§ **TASK DIRECTIONS**: Update the stretch of data from the line containing "How do I perform: Click the blue" through the end, replacing "search bar" with "search field" and keeping everything else unchanged. Omit the pictures from your answer.

┄┄┄┄┄┄┄┄┄┄┄┄┄┄┄┄┄┄┄┄

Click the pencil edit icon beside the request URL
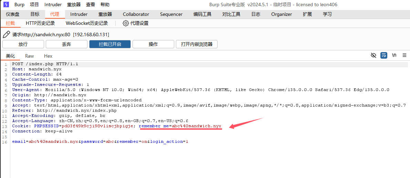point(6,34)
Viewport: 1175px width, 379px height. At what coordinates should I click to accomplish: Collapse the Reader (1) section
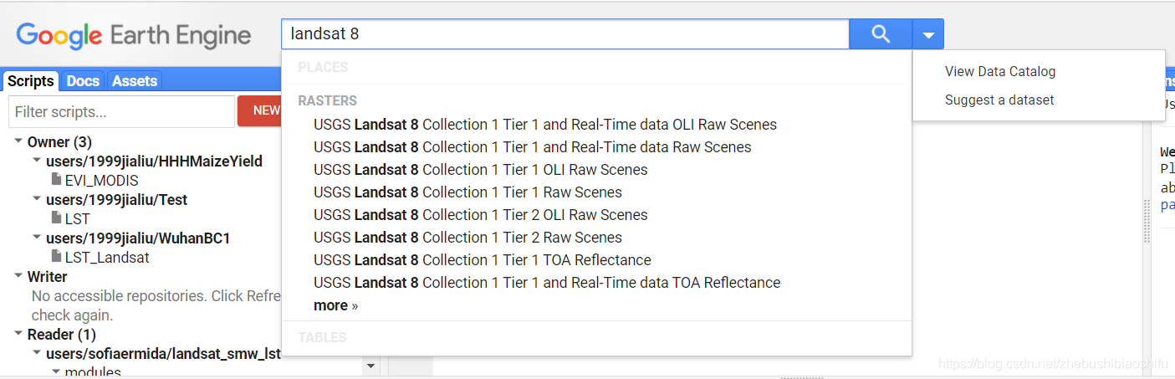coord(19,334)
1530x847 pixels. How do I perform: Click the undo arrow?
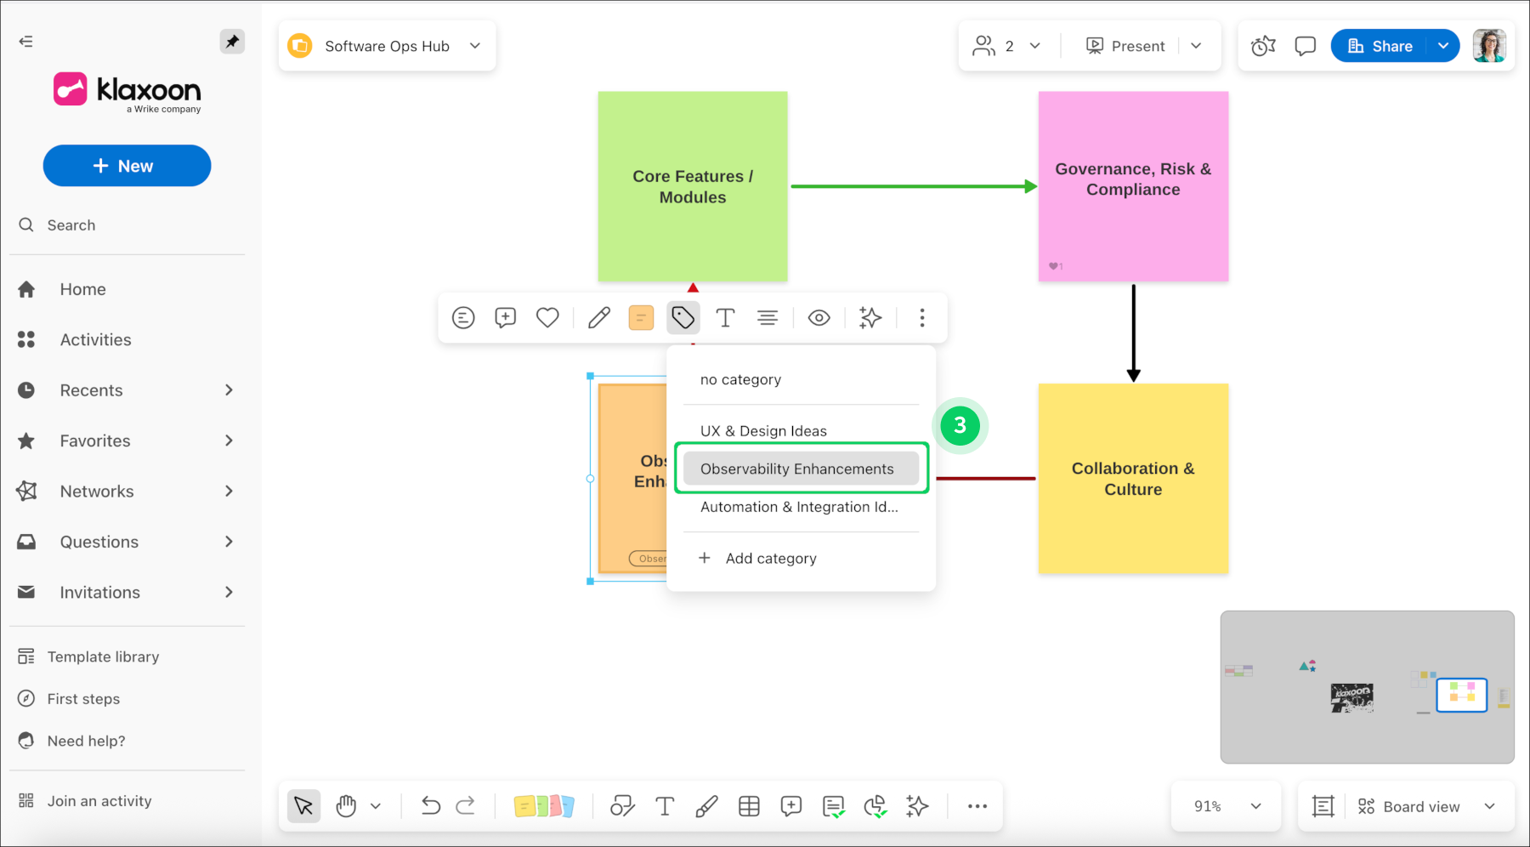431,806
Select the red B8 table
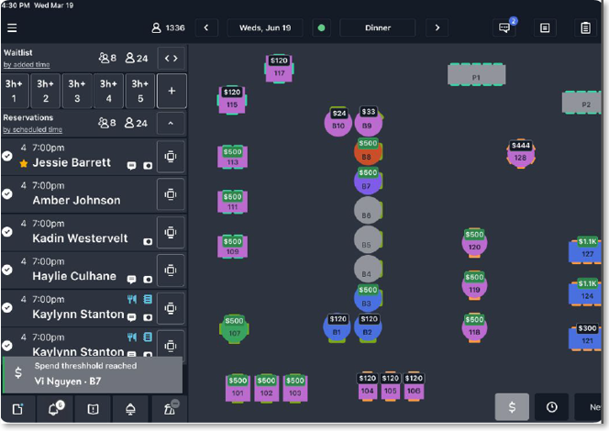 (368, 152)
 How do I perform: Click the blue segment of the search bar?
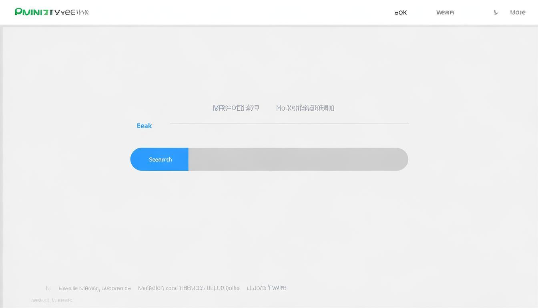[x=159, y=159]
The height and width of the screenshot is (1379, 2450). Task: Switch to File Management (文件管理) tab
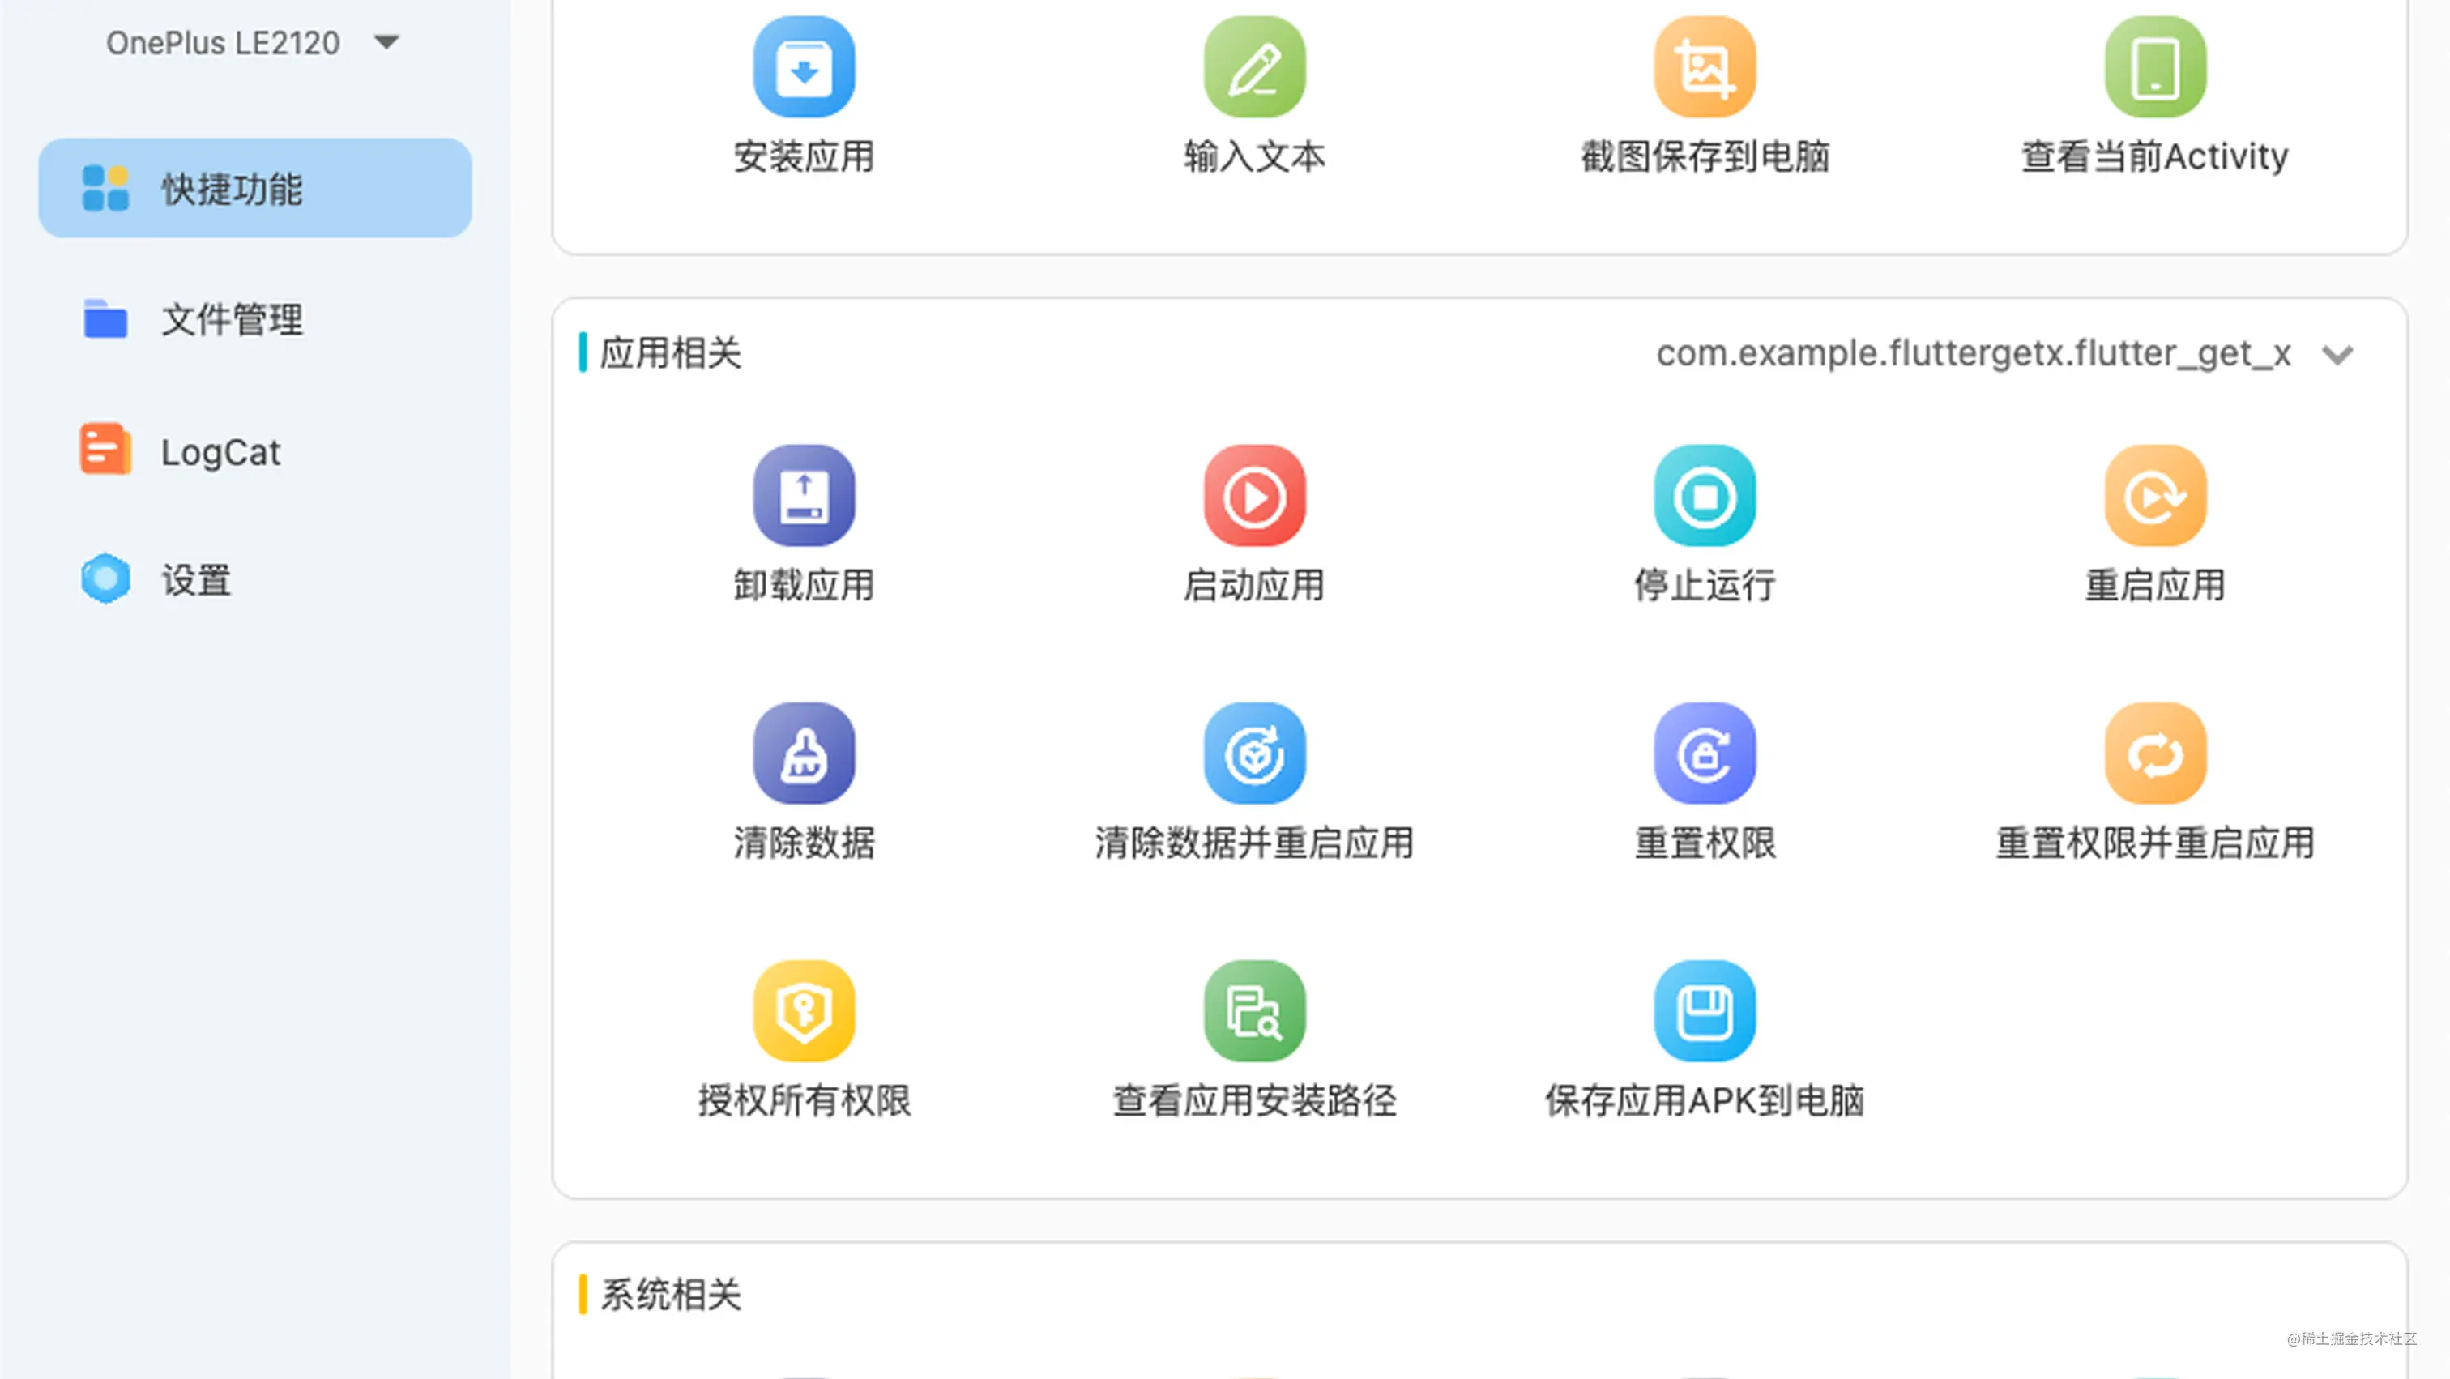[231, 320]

┄┄┄┄┄┄┄┄┄┄┄┄┄┄┄┄┄┄┄┄

§ **RESULT**:
 How do I perform: Click the blue segment of the search field?
[x=159, y=159]
The height and width of the screenshot is (1379, 2450). Task: Switch to File Management (文件管理) tab
[231, 320]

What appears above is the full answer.